Beishline took the check to United Missouri Bank in Boonville to cash it.' Bank personnel became suspicious. After questioning Beishline, bank personnel refused to cash the check and suggested that Beishline bring Mersey to the bank to approve the transaction. Beishline left the bank and returned a short time later with Mersey. Mer-sey told the bank that she wanted the check cashed. A bank teller cashed the check but deducted $2650 from the amount of the check because Beishline owed the bank money.

Beishline went back to Mersey’s house a week later and convinced her to give him a check for $1022 for increased nursing home benefits. Beishline did not prepare an application for Mersey to sign. Beishline took the check to the same bank, and presented it for payment. The bank’s drive-through manager telephoned Mersey. Mersey approved the transaction, so a bank teller cashed it.

Beishline never sent Mersey’s application to an insurance company although the company for which he worked required agents to submit applications for insurance within 10 days of the applicant’s signing it. The company’s policy was to return applications which had been signed more than 30 days before the company received them. It required its agents to obtain a new application with current information. The company also required that checks be made payable to it. If an agent sold policies underwritten by two different companies, the company required a separate check for its policy.

When police officers searched Beishline’s apartment on January 11, 1993, they found Mersey’s undated application for insurance. Mersey had not signed it.

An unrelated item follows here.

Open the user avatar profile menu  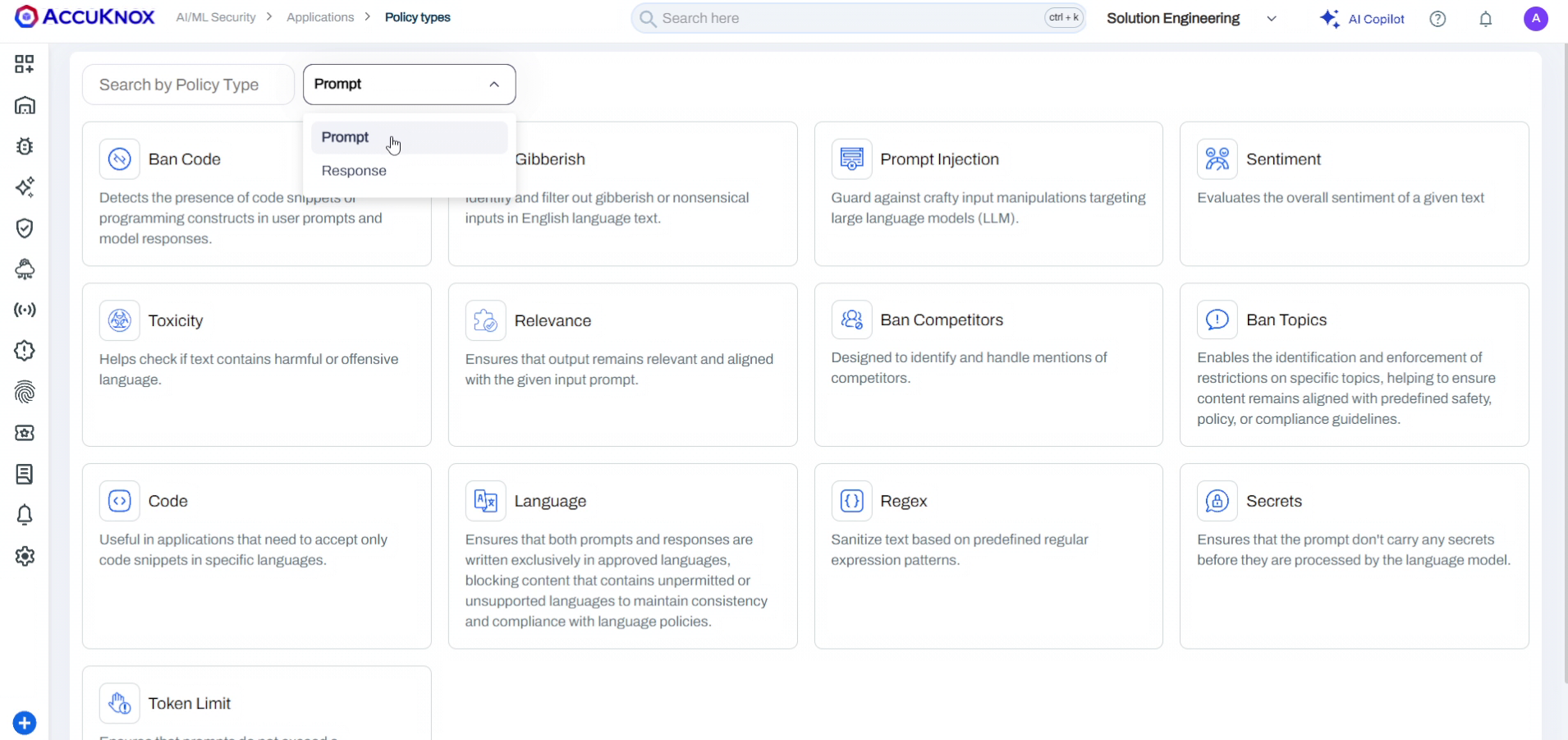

Beishline testified that Mersey called him before Thanksgiving to ask when he was going to clean her windows and floors. Beishline said that he recognized that she was confused, and he became concerned whether she would be eligible for the nursing home benefits. Beishline said he planned to return the money to her after a Thanksgiving trip, but those plans were blocked by his arrest during his trip in Greenville, Illinois, for drug and weapons charges which resulted in his being jailed until December 10, 1992. When he returned to his home in Columbia, he learned that Cooper County authorities had issued a warrant for his arrest, so he did not have a good opportunity to return the money to her.

In his first point on appeal, Beishline argues that the circuit court abused its discretion when it refused to let him ask potential jurors during voir dire about pre-trial publicity of his case. He asserts that a Columbia television station portrayed him in its newscasts as a con artist who preyed on the elderly and who was potentially involved in other crimes, including several murders. Instead of letting Beishline question the panel members, the circuit court asked its own questions. Beishline argues that these questions were not sufficient to identify potential jurors who had been tainted by pre-trial publicity. Under these circumstances, we disagree.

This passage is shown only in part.